Requirement
All that is wanted is the exact lines from the one with "ブログ (91, 2527)" through the last line of the entries, with both ends kept and every picture left out.

*** Recorded information

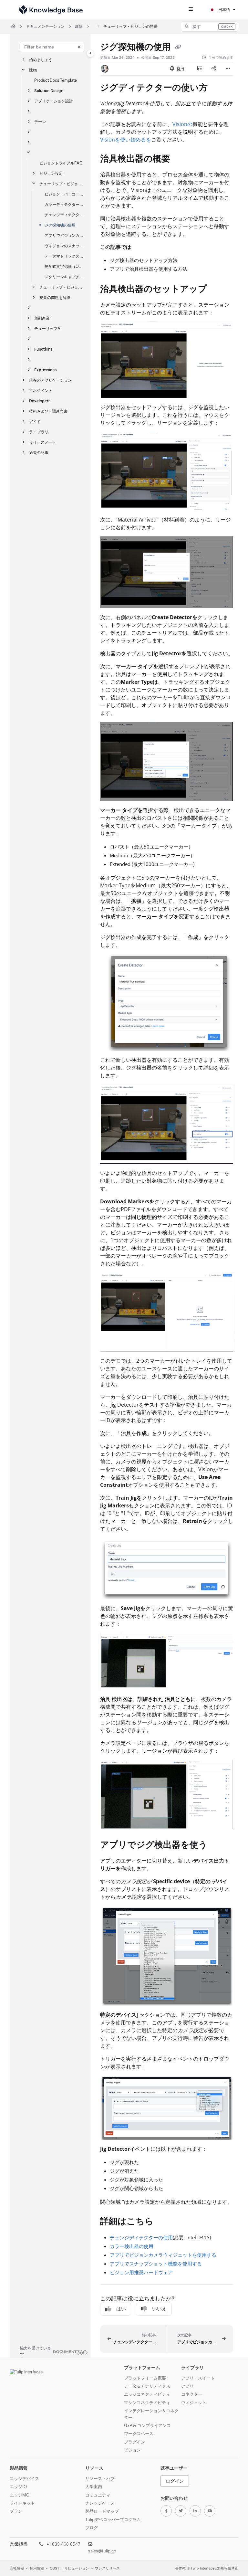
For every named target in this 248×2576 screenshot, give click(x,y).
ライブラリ (38, 431)
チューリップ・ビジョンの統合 (61, 287)
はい (121, 2309)
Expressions (45, 369)
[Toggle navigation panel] (90, 53)
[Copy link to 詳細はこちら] (164, 2222)
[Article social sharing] (214, 69)
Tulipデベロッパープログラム (113, 2519)
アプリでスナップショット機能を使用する (156, 2263)
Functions (43, 349)
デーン (40, 121)
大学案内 (93, 2486)
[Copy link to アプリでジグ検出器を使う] (217, 1845)
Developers (39, 400)
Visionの (182, 124)
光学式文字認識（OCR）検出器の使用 (64, 266)
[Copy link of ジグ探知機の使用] (178, 47)
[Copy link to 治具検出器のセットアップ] (217, 289)
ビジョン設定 (51, 173)
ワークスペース (138, 2433)
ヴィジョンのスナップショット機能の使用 (64, 245)
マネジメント (40, 390)
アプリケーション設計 (53, 101)
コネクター (191, 2394)
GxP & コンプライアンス (147, 2425)
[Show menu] (190, 10)
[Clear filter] (79, 47)
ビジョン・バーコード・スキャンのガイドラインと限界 (64, 194)
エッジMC (19, 2494)
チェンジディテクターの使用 (64, 214)
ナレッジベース (100, 2503)
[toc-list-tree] (199, 69)
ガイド (35, 421)
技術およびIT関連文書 (48, 411)
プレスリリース (107, 2568)
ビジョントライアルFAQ (61, 163)
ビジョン (132, 2450)
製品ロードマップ (102, 2511)
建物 (79, 26)
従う (180, 68)
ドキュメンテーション (45, 26)
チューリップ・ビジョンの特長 (130, 26)
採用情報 (37, 2568)
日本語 (223, 9)
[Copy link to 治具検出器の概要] (180, 159)
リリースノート (42, 442)
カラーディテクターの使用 (64, 204)
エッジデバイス (24, 2478)
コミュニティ (97, 2494)
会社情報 (17, 2568)
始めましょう (40, 59)
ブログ (91, 2527)
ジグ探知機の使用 (60, 225)
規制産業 (42, 318)
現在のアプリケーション (50, 380)
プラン (16, 2511)
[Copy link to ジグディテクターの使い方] (217, 88)
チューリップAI (48, 328)
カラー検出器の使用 (131, 2246)
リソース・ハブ (100, 2478)
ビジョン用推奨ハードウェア (141, 2272)
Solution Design (48, 90)
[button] (209, 26)
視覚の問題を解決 (54, 297)
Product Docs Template (55, 80)
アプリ (187, 2386)
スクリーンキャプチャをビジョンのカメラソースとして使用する (64, 276)
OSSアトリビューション (69, 2568)
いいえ (159, 2309)
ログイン (175, 2481)
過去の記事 (38, 452)
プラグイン (134, 2441)
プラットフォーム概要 (145, 2378)
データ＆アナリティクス (147, 2386)
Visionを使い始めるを (125, 139)
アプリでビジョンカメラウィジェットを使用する (64, 235)
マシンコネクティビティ (147, 2402)
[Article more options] (228, 69)
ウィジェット (193, 2402)
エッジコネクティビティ (147, 2394)
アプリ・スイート (198, 2378)
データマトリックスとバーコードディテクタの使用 (64, 256)
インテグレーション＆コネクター (151, 2414)
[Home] (51, 9)
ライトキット (22, 2503)
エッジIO (18, 2486)
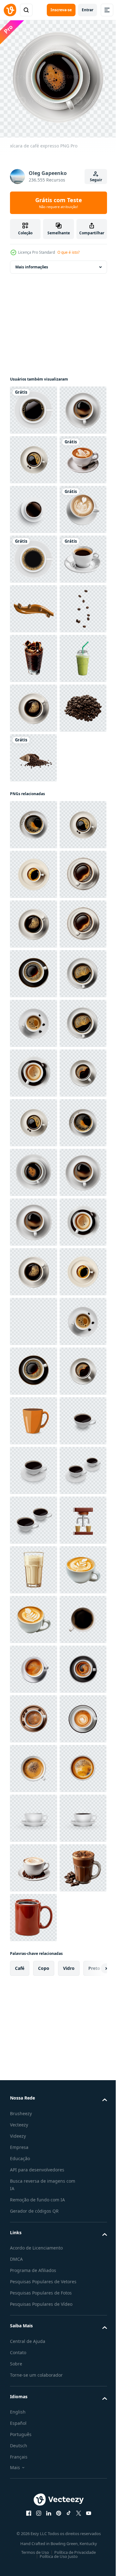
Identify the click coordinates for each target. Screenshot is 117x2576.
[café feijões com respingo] (33, 802)
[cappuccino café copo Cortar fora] (33, 653)
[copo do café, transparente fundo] (33, 2409)
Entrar (87, 9)
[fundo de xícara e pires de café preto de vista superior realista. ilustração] (33, 604)
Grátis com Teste (58, 202)
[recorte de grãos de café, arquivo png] (33, 1051)
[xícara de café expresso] (33, 455)
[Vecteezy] (10, 10)
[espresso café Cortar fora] (33, 753)
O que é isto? (68, 252)
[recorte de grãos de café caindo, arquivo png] (33, 852)
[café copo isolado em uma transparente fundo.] (33, 2360)
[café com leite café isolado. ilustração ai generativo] (33, 554)
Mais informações (31, 262)
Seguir (96, 179)
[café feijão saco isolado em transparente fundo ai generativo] (33, 1100)
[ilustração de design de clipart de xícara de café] (33, 405)
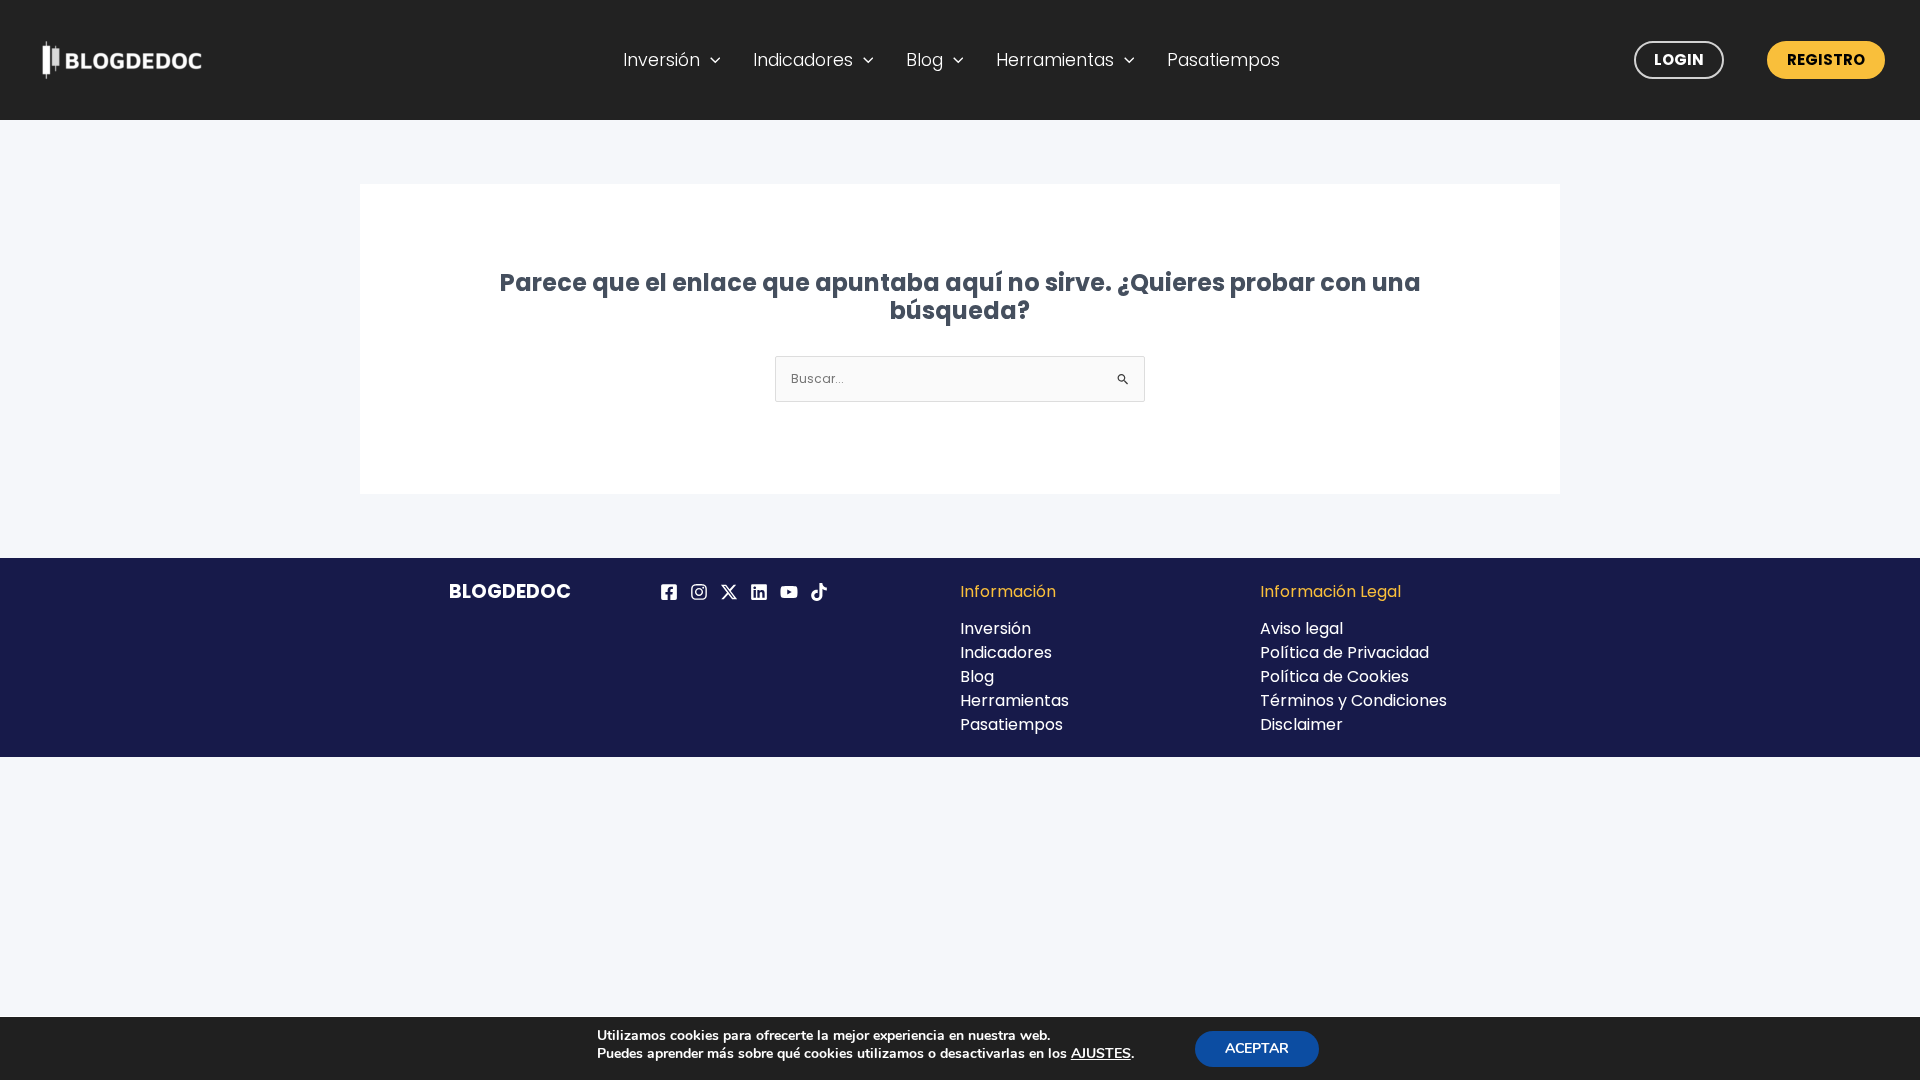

******

Output of the task
ブログ (91, 2527)
ジグ探知機の使用 (60, 225)
規制産業 (42, 318)
現在のアプリケーション (50, 380)
プラン (16, 2511)
[Copy link to ジグディテクターの使い方] (217, 88)
チューリップAI (48, 328)
カラー検出器の使用 (131, 2246)
リソース・ハブ (100, 2478)
ビジョン用推奨ハードウェア (141, 2272)
Solution Design (48, 90)
[button] (209, 26)
視覚の問題を解決 (54, 297)
Product Docs Template (55, 80)
アプリ (187, 2386)
スクリーンキャプチャをビジョンのカメラソースとして使用する (64, 276)
OSSアトリビューション (69, 2568)
いいえ (159, 2309)
ログイン (175, 2481)
過去の記事 (38, 452)
プラグイン (134, 2441)
プラットフォーム概要 (145, 2378)
データ＆アナリティクス (147, 2386)
Visionを使い始めるを (125, 139)
アプリでビジョンカメラウィジェットを使用する (64, 235)
マシンコネクティビティ (147, 2402)
[Article more options] (228, 69)
ウィジェット (193, 2402)
エッジコネクティビティ (147, 2394)
アプリ・スイート (198, 2378)
データマトリックスとバーコードディテクタの使用 (64, 256)
インテグレーション＆コネクター (151, 2414)
[Home] (51, 9)
ライトキット (22, 2503)
エッジIO (18, 2486)
Identify the click coordinates for each target. Screenshot is 117x2576.
[café feijões com respingo] (33, 802)
[cappuccino café copo Cortar fora] (33, 653)
[copo do café, transparente fundo] (33, 2409)
Entrar (87, 9)
[fundo de xícara e pires de café preto de vista superior realista. ilustração] (33, 604)
Grátis com Teste (58, 202)
[recorte de grãos de café, arquivo png] (33, 1051)
[xícara de café expresso] (33, 455)
[Vecteezy] (10, 10)
[espresso café Cortar fora] (33, 753)
O que é isto? (68, 252)
[recorte de grãos de café caindo, arquivo png] (33, 852)
[café copo isolado em uma transparente fundo.] (33, 2360)
[café com leite café isolado. ilustração ai generativo] (33, 554)
Mais informações (31, 262)
Seguir (96, 179)
[café feijão saco isolado em transparente fundo ai generativo] (33, 1100)
[ilustração de design de clipart de xícara de café] (33, 405)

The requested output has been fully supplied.